Mais ou menos às seis e meia chegamos ao local desse suposto ritual e, na realidade, foi uma visão horrível e trágica. Uma jovem, com cerca de vinte e poucos anos, que perdeu a vida para si mesma. Fendas largas e profundas percorriam seus antebraços como olhos semicerrados, deixando o sangue escorrer, manchando suas mãos com seu horrível vermelho aveludado. Surpreendentemente, porém, ela parecia descansada. Seus braços gentis repousavam suavemente sobre a grama, sua postura como se ela estivesse apenas dormindo, seus lábios curvados em um sorriso suave e satisfeito. Mas o olhar dela, ah, o olhar dela, nunca poderei esquecer aqueles olhos verdes profundos e penetrantes, iluminados pelo sol enquanto ele subia as montanhas, olhando diretamente através de mim. Embora ela não fosse mais do que apenas uma criança (vinte e poucos anos é praticamente uma infância quando você tem quarenta e cinco anos), seus olhos contavam uma história diferente; de uma vida que viu muita coisa antes de de alguma forma acabar aqui.

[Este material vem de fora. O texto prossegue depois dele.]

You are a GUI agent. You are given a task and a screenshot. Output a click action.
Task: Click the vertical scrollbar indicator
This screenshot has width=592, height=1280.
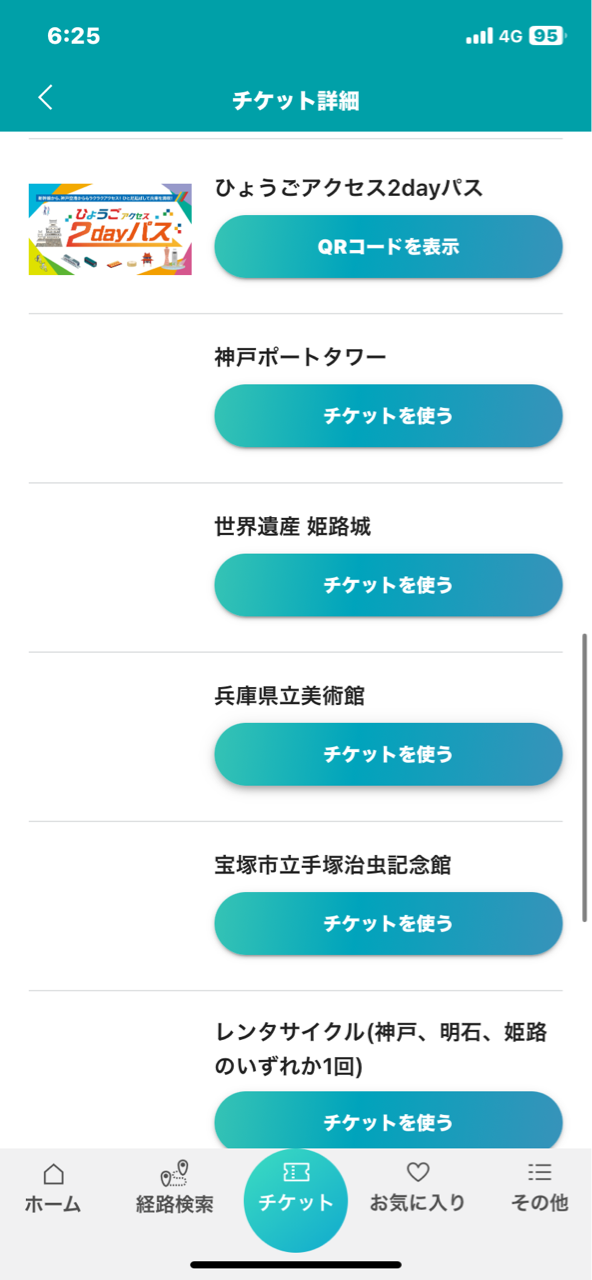pyautogui.click(x=586, y=777)
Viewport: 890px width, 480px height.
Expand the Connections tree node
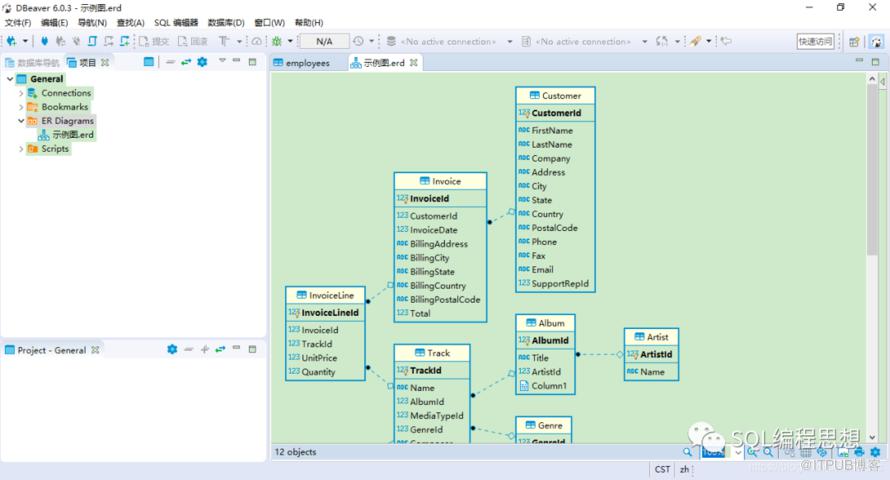point(21,93)
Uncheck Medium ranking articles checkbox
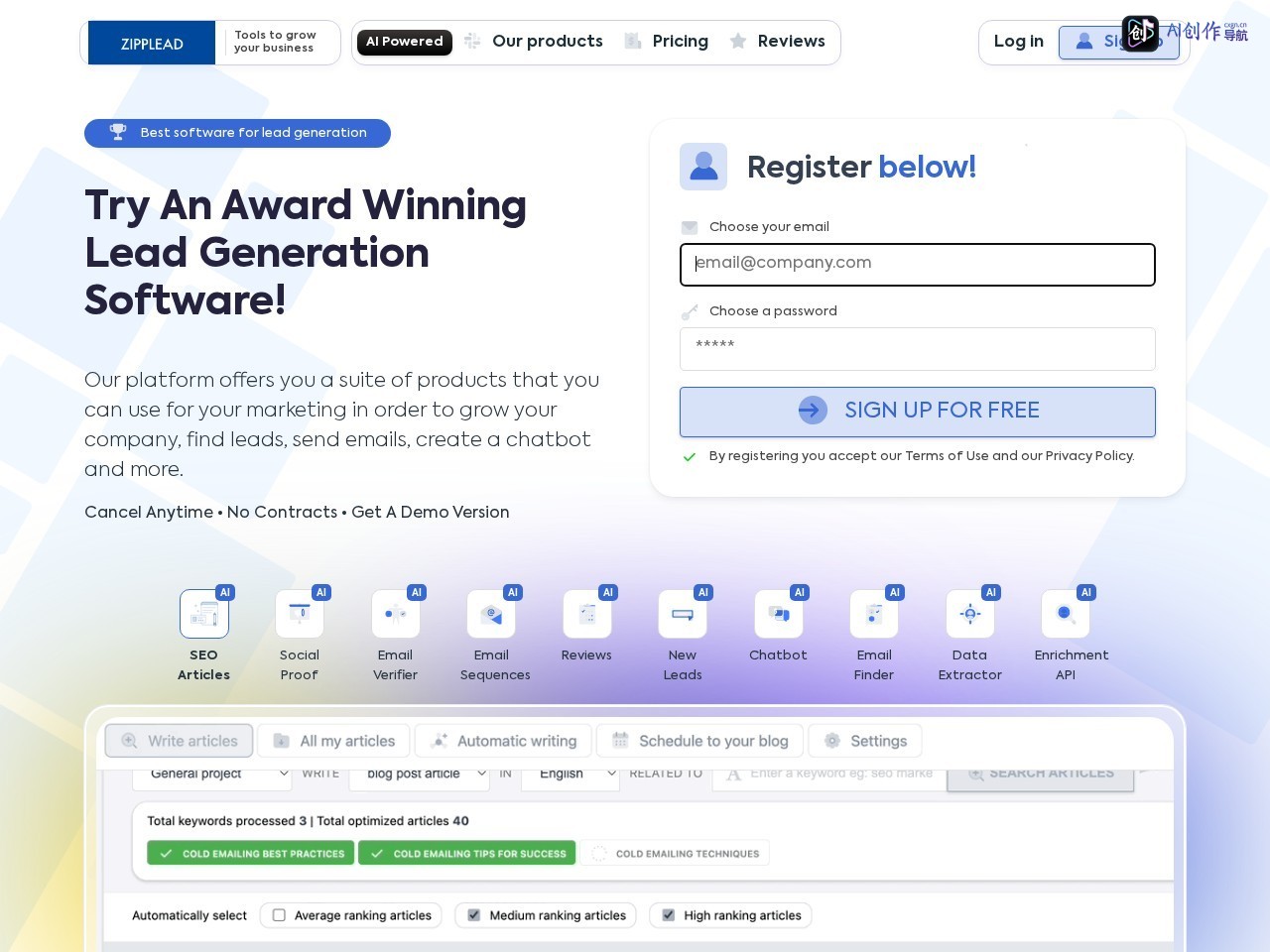Image resolution: width=1270 pixels, height=952 pixels. point(473,915)
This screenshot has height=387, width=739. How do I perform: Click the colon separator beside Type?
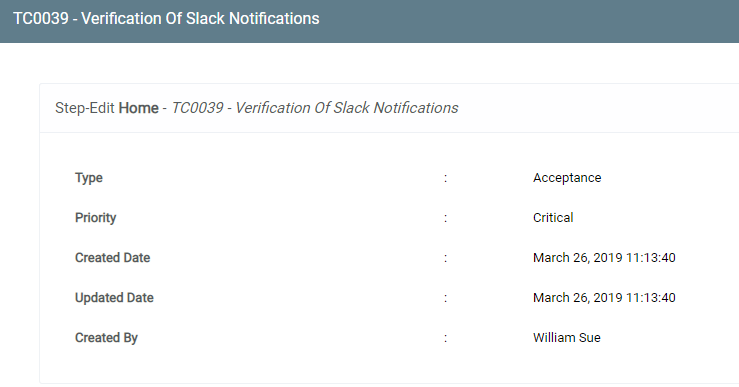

O caso poderia ter sido considerado uma perda trágica de uma vida ainda em sua infância se não fosse por dois detalhes importantes. Em primeiro lugar, nenhum dos habitantes locais a reconheceu e, na verdade, ela parecia ser uma estrangeira, de alguma forma nesta pequena cidade no norte. Em segundo lugar, a mulher estava completamente nua. Isso complicou as coisas. Seria este um caso de tráfico sexual? Alguém se aproveitou dessa mulher e a deixou aqui para morrer, fazendo tudo parecer suicídio? Não havia sinais de luta visíveis em seu corpo, tivemos que investigar de qualquer maneira.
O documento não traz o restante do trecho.